◆ Records shown:

※ ※ ※

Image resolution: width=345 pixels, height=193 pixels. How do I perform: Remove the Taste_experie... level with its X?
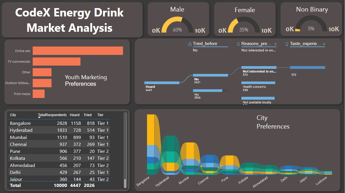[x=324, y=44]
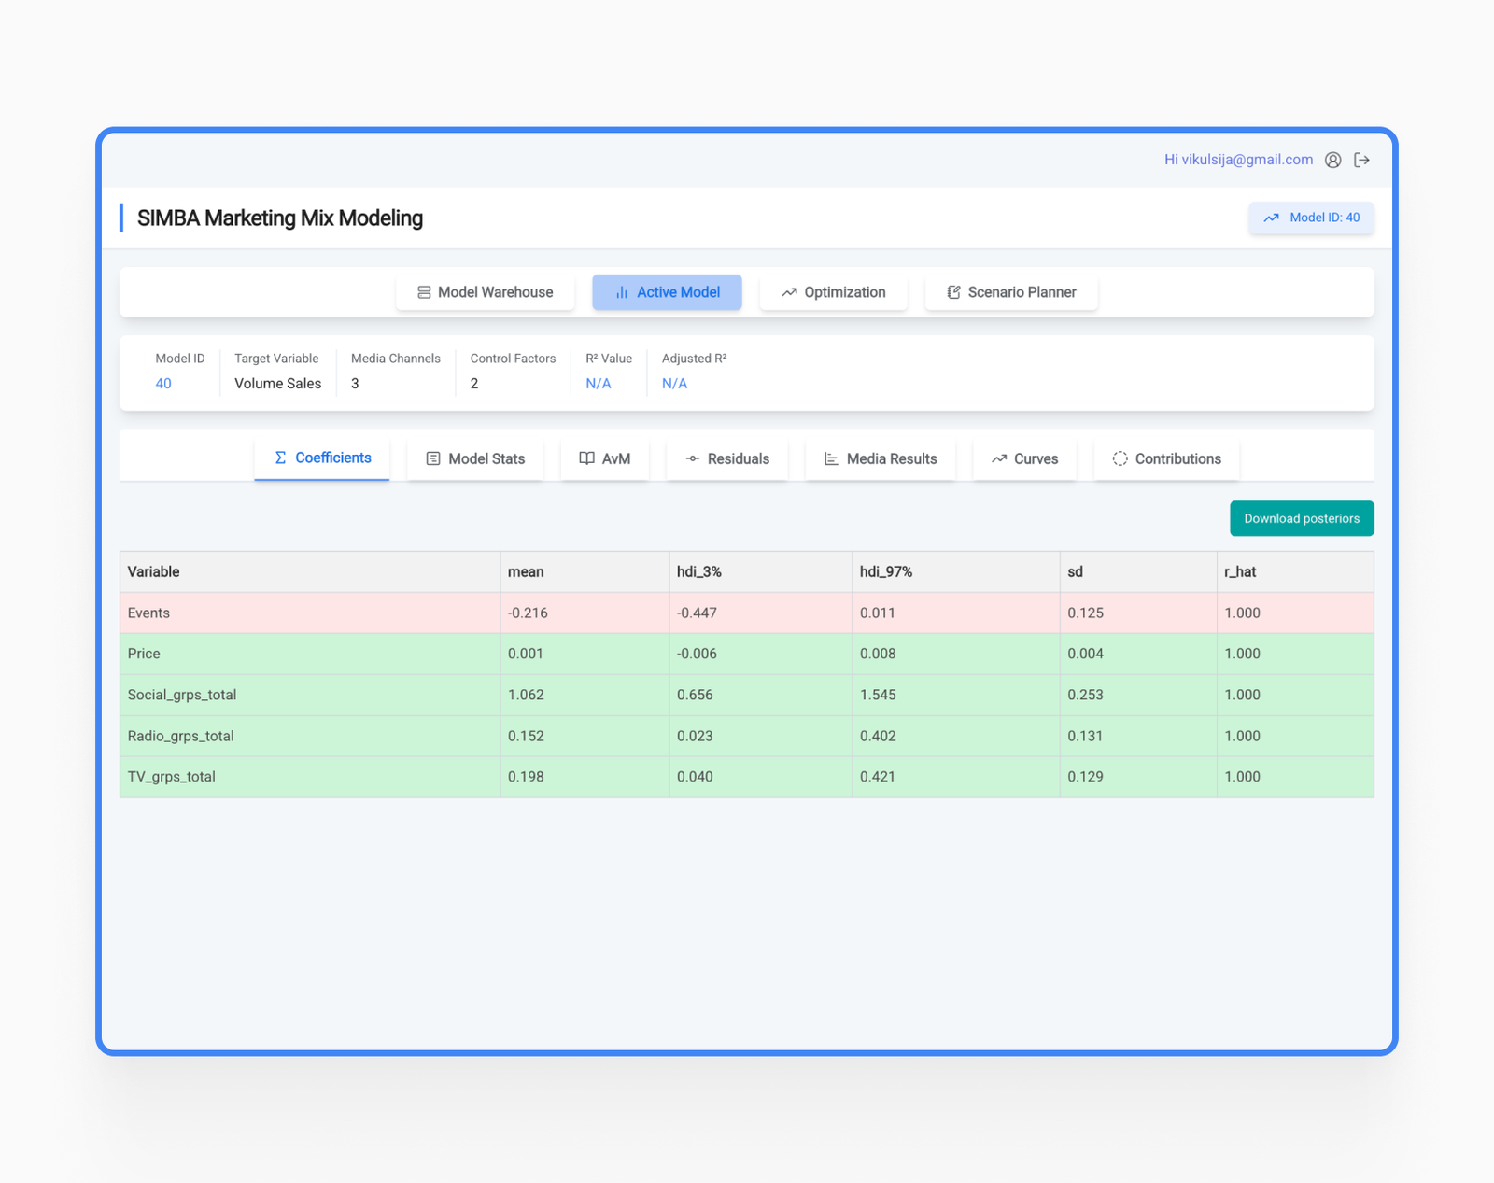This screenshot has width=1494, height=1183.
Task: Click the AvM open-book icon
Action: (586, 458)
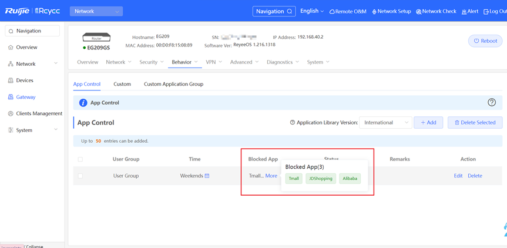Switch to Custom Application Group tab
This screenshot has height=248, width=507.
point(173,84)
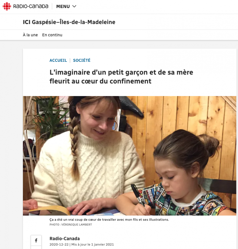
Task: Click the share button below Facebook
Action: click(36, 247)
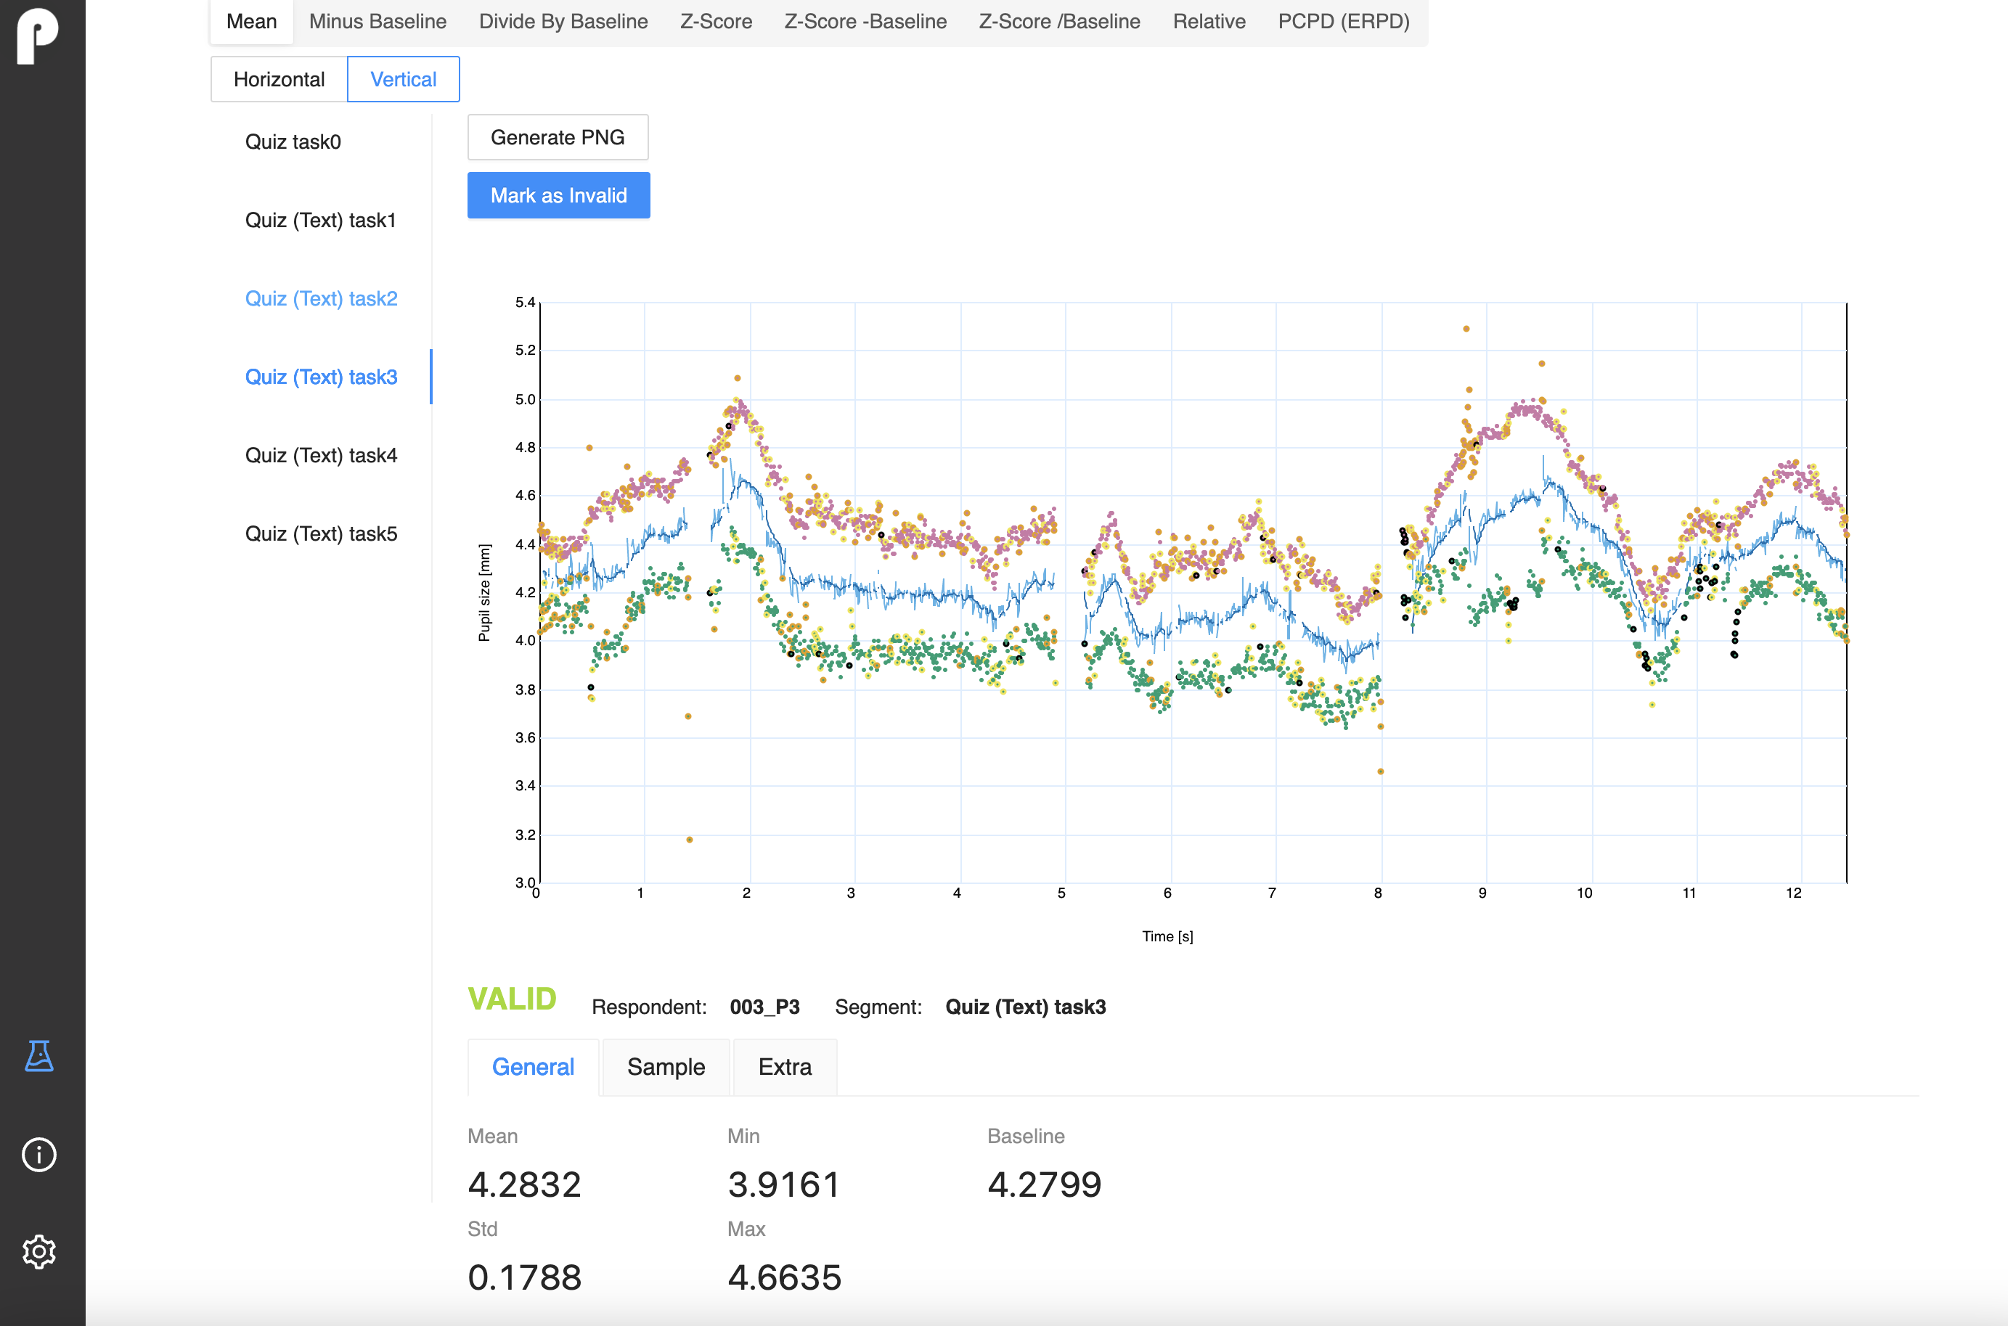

※ ※ ※

Could you reproduce all of the items above line for line, with every character unchanged, but without the pictures?

Image resolution: width=345 pixels, height=193 pixels. How do I perform: Remove the Taste_experie... level with its X?
[x=324, y=44]
This screenshot has width=1494, height=1183.
Task: Click the AvM open-book icon
Action: (586, 458)
Switch to Custom Application Group tab
This screenshot has height=248, width=507.
point(173,84)
Task: Click the share button below Facebook
Action: click(36, 247)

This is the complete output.